SUPPLIED ENTRIES:
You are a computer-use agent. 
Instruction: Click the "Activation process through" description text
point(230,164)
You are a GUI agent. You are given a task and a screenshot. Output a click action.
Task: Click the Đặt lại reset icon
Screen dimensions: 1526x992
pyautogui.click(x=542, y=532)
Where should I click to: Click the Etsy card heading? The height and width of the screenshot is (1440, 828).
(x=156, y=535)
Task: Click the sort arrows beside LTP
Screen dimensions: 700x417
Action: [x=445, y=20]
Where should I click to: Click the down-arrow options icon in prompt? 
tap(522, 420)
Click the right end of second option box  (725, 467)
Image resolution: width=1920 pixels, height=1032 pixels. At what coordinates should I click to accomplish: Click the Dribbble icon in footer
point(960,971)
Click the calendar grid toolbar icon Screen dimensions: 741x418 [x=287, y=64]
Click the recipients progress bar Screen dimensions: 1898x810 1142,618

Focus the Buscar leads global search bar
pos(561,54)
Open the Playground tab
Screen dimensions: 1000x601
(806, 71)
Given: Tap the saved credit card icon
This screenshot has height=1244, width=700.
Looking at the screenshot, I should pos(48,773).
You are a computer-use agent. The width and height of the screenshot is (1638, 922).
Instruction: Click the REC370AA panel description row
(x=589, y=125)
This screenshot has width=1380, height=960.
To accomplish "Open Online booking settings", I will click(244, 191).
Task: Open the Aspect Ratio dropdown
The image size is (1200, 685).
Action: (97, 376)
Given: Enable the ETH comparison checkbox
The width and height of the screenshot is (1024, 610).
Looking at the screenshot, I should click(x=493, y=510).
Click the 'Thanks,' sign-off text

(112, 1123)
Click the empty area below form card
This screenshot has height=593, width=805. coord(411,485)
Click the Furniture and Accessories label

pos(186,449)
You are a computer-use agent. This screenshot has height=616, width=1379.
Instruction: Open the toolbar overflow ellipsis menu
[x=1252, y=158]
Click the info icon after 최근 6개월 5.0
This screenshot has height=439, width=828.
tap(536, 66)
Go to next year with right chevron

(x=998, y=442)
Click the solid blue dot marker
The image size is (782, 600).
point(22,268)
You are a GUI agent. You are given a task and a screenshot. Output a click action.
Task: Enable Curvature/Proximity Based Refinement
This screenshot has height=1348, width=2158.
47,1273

TASK DIRECTIONS: Go through the listing above and find each line that contains "agent", then copy it.

ANSWER TO THE EXERCISE:
You are a computer-use agent. 
You are a GUI agent. You are given a task and a screenshot. Output a click action.
You are a computer-use agent. The width and height of the screenshot is (1638, 922).
You are a computer-use agent. This screenshot has height=616, width=1379.
You are a GUI agent. You are given a task and a screenshot. Output a click action.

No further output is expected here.